Le démantèlement du château, par suite d'intrigues diverses et d'opposition entre les intérêts en présence, n'eut lieu que progressivement et ne fut vraiment terminé qu'une dizaine d'années plus tard, après que la cité fortifiée, à nouveau investie par les armées protestantes, eut été libérée définitivement par les troupes du duc de Nevers. Ce fut le dernier siège de Montaigu.

Quant à Agrippa d'Aubigné, avant de quitter Montaigu où il s'était particulièrement distingué par son courage opiniâtre et un esprit de décision remarquable, il se recueille une dernière fois devant le tombeau de son frère et part guerroyer en d'autres lieux sous l'impulsion de son ami d'enfance Henri de Navarre, futur Henri IV, auquel il est très attaché, et est nommé maréchal de camp en 1586.

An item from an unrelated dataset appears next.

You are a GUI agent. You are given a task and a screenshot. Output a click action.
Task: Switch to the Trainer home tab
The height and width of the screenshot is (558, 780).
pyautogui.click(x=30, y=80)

Ce dernier monte sur le trône après l'assassinat d'Henri III qui le désigne avant de mourir pour lui succéder. D'Aubigné paraît alors quelque temps à la cour après la paix de Saint-Germain et s'efforce de s'y plaire, mais sa nature de sectaire farouche s'accommode mal de la vie fastueuse et des intrigues partisanes.

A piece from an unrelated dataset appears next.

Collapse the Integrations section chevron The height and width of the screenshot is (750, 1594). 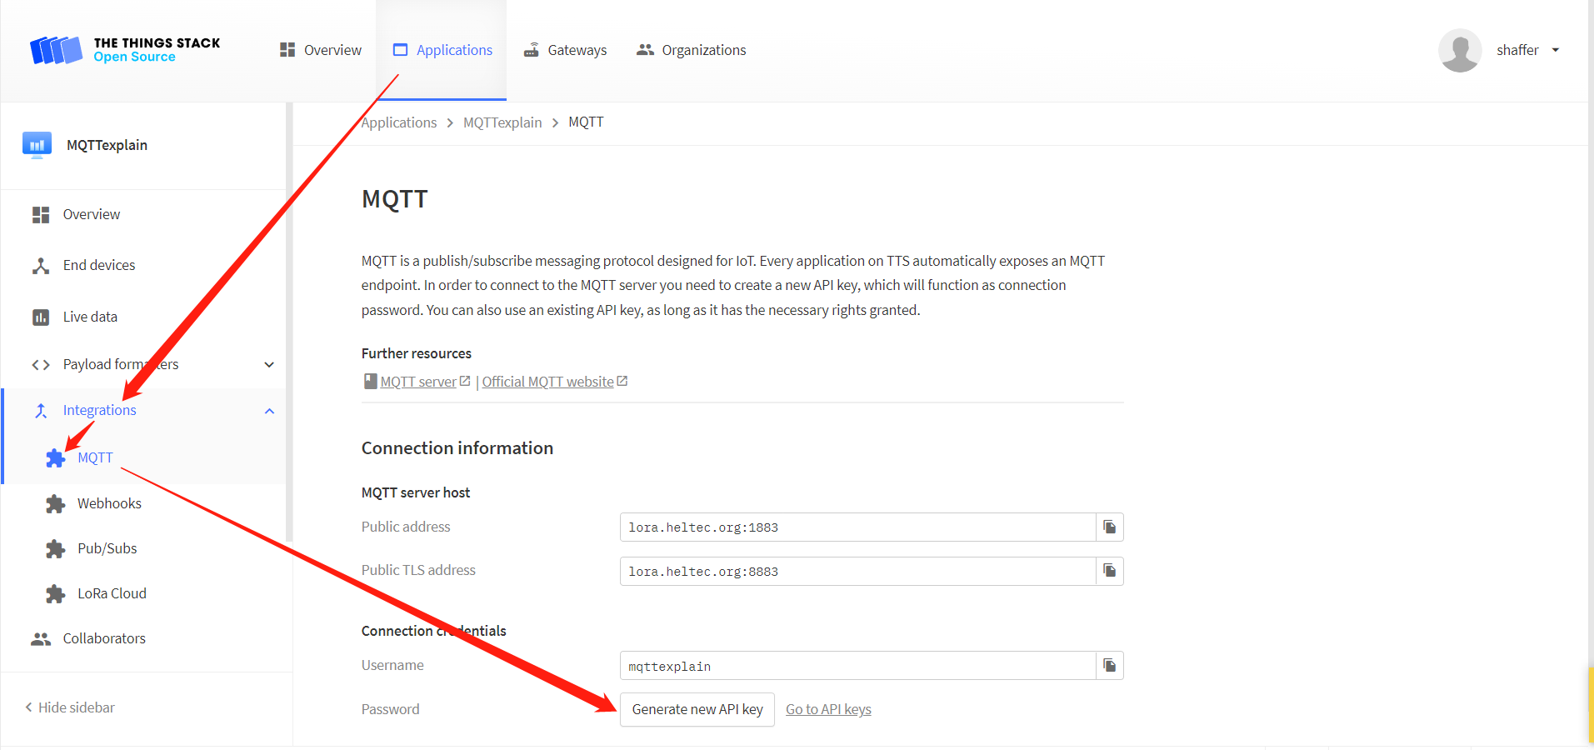coord(269,411)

Henri IV est assassiné par Ravaillac en 1610 ; son fils, Louis XIII lui succède sous la régence de sa mère Marie de Médicis, et Richelieu achève la pacification du pays. Dès lors, l'homme de guerre, protestant farouche, n'a plus sa place en France et il part, en 1620, pour Genève, centre calviniste, où il termine ses jours le 9 mai 1630.

Il était réservé à ce champion du protestantisme d'avoir pour fils aîné un renégat à son parti et pour petite-fille Mme de Maintenon, catholique convaincue, devenue épouse morganatique de Louis XIV, par son mariage secret en 1684.

Sur le plan littéraire, il a laissé plusieurs ouvrages, entre autres : sa fameuse Histoire universelle relatant les événements des guerres de religion en France pendant les années 1550 à 1601, où se trouve évoquée sa carrière militaire aux armées protestantes ; la Confession catholique du sieur de Sancy ; les Tragiques, poème qui constitue une glorification du protestantisme et une âpre critique du catholicisme. Et, enfin, les Aventures du baron de Foeneste, roman satirique mais surtout très licencieux, qui fut condamné pour tel et brûlé à Genève.

D'Aubigné n'était pas, en effet, un ange de vertu et, à l'instar de son ami le "Vert Galant", il alliait à une vie privée abondamment pourvue en aventures amoureuses une verdeur de langage devant laquelle la rigidité de la doctrine calviniste se devait de réagir.

En France, les guerres de Religion avaient, pendant un demi-siècle, livré le pays à la guerre civile et à la ruine et plusieurs années furent nécessaires pour en effacer les traces matérielles et morales.

Trois siècles, hélas ! devaient s'écouler ensuite avant que l'œcuménisme préconise par le Concile Vatican II voie enfin le jour.

Marcel GUILLAUME SOURCES :

Histoire universelle, d'Agrippa d'Aubigné. Histoire de Montaigu, de Georges Laronze. Philippe Erlanger, historien. Archives du Poitou à Poitiers.

Rappelons que, par délibération du conseil municipal du 11 janvier 1971, une voie nouvelle de Montaigu porte désormais le nom de rue "Agrippa-d'Aubigné".